=== STUDY TEXT ===
*** Begin section ***
Were you ever bored stupid sitting through history lessons at school? Welcome to my irreverent and fanciful tutorials. Any resemblance to commonly accepted historical truth is entirely coincidental.
Sunday, October 16, 2011
A botched history of hairdressing
Humans, it would seem, have always had a propensity to mess around with perfectly good and functional parts of their anatomy regardless of any apparent pointlessness or consequences of doing so.
Tattoos. Piercings. Victorian era women constricted their waistlines with corsets until their intestines were forced upwards to reside uncomfortably somewhere in the vicinity of their larynxes.
Today toxic injections of the Botulism organism are used to "fluff up" lips, and surplus buttock fat is sucked out to fill up natural laugh lines on faces.
Bald old men still persist in wearing expensive toupees which, even from fifty yards away, resemble dead gerbils draped across the top of their heads, while young hirsute athletes shave it all off and look like little Kojaks hellbent on a mission to acquire cranial skin cancer.
This brings us to our history tutorial for this week;
The History of Hairdressing
It is probably fortunate that luxuriant long hair only sprouts from the head, providing an unchallenged monopoly for hairdressers.
Had it been biologically otherwise, their dominance in the field might have been challenged by an assortment of other occupations such as African Underarm Hair Plaiters and Brazilian Shearers.
Be that as it may.
Ever since Eve discovered Garnier Hair Conditioner (new and improved, containing added aloe vera) on the shelf at her Garden of Eden supermarket, and Randy the caveman slicked back his locks with newly-slaughtered mammoth grease, women and men and been messing around with their hair to attract the opposite sex.
(Note; Or same sex. This is a non-discriminatory Academy)
The first professional hairdressers were recorded in the 4th century AD, although there is much statuary evidence to suggest that hair decoration was widely practised by ancient Egyptians and Persians too.
*** End section ***
=== ENTRIES PROVIDED ===
*** Begin section ***
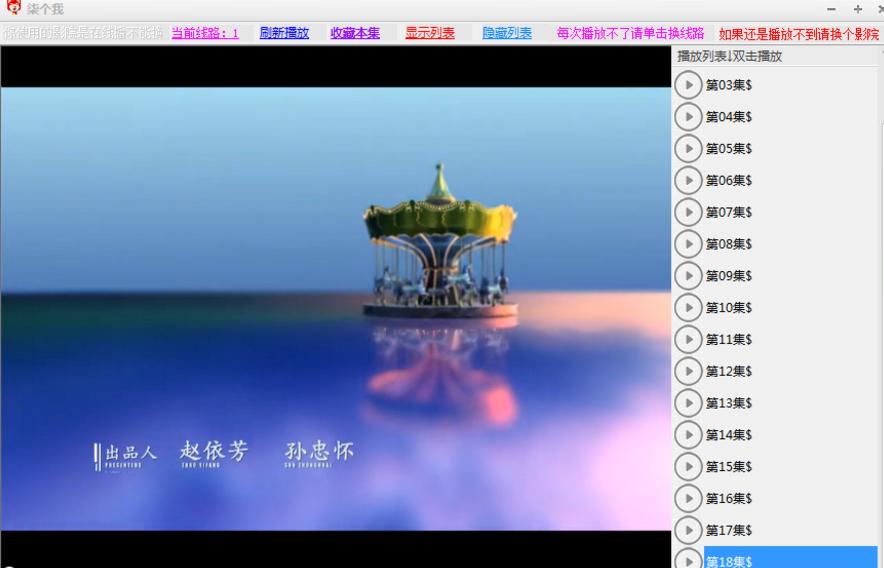
Task: Switch line via 当前线路：1 link
Action: pos(205,33)
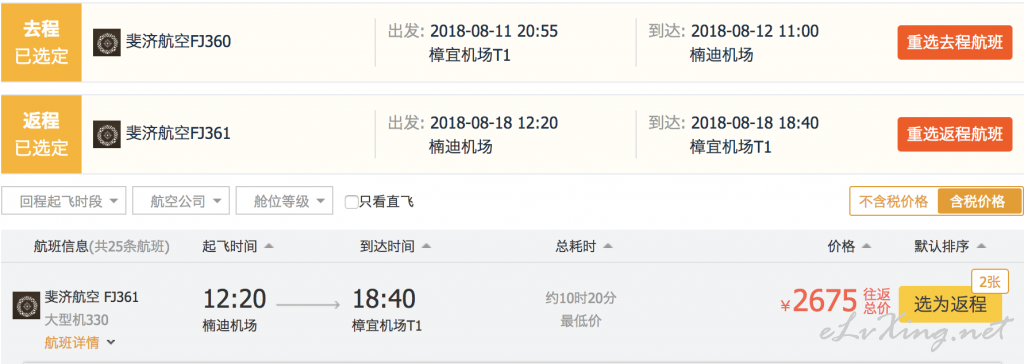Open the 舱位等级 dropdown
Image resolution: width=1024 pixels, height=364 pixels.
(284, 201)
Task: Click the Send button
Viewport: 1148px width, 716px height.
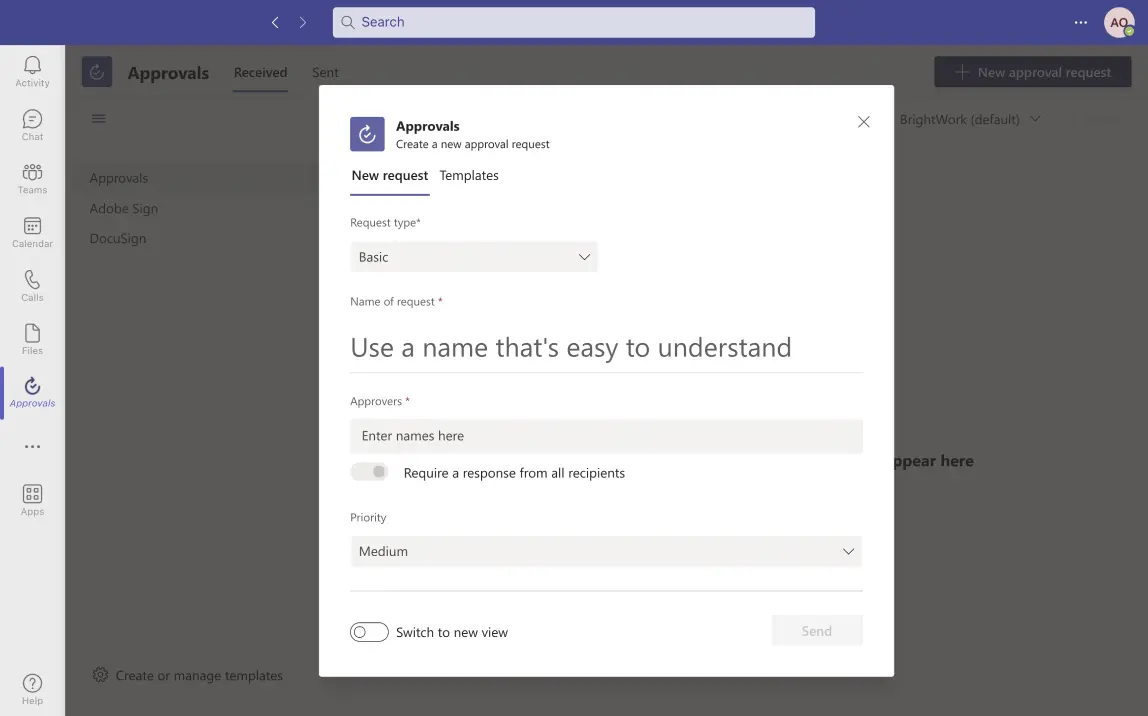Action: click(x=816, y=630)
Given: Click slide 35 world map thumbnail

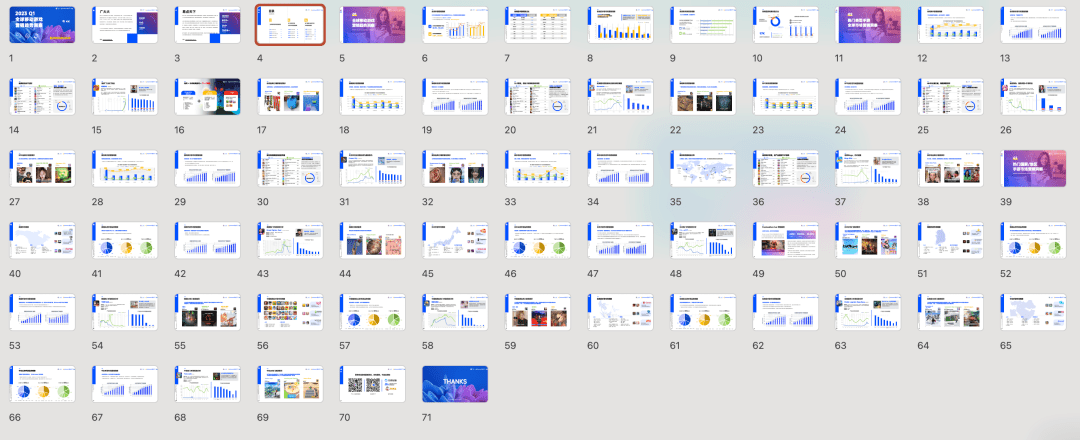Looking at the screenshot, I should tap(703, 169).
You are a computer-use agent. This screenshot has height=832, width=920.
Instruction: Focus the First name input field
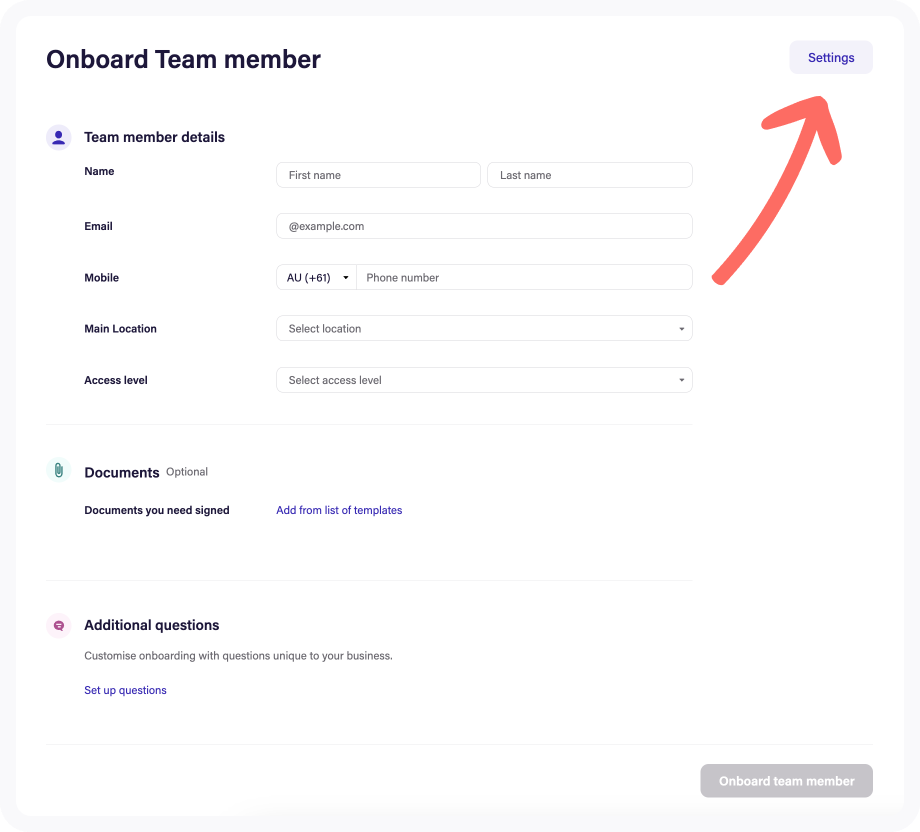tap(378, 175)
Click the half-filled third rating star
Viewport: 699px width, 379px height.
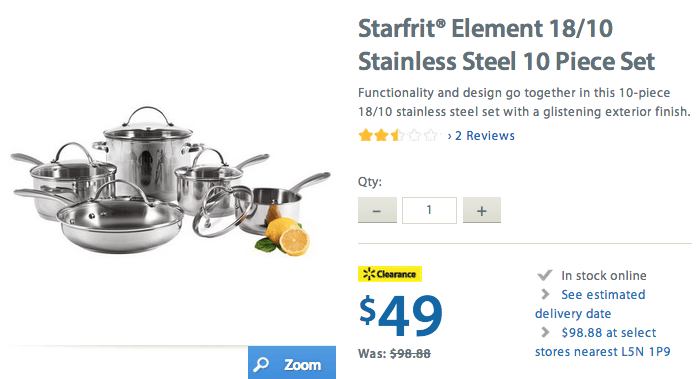(x=397, y=135)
*** End section ***
=== THINGS TO DO ===
- 1) Please reproduce the hairdressing history post between "Ever since Eve" and "the opposite sex.", inclusive, switching "Randy" to "Grog".
- 2) Carry on writing the hairdressing history post from its final sentence.

=== RESPONSES TO THE TASKS ===
- 1)
Ever since Eve discovered Garnier Hair Conditioner (new and improved, containing added aloe vera) on the shelf at her Garden of Eden supermarket, and Grog the caveman slicked back his locks with newly-slaughtered mammoth grease, women and men and been messing around with their hair to attract the opposite sex.

- 2)
When women of the Roman Empire had inadequate tresses they were enhanced with blonde hair shorn from captured warring tribesmen of Germanic origin.
The pinnacle of hairdressing stupidity was reached in England and Europe in the 18th century during the reign of Louis XVI (1774-92). (refer illustration above)
French coiffeur-to-the-stars Marquis Marcel de Bonkers overindulged in champagne during a lunch at La Cafe Escargot one day after which which he went back to his salon and invented the "coiffure a la frigate", where hair was piled up resembling a monstrous rat's nest with a model warship anchored to the top with pins and combs.
The design went out of fashion following a legal class action from all the male French lovers who had suffered prow wounds to their noses and foreheads sustained during amorous adventures with women adorned with this type of hairstyle.
I am jealous of people who have hair.
In 1964 I adopted a Beatles style 'mop-top', but 47 years later there are only 17 short strands of gray hair left to remind me of that youthful magnificence. (Sorry, 16....one just dropped out while I was typing this paragraph.)
Does anyone have a recently deceased gerbil they would like to donate to a worthy cause?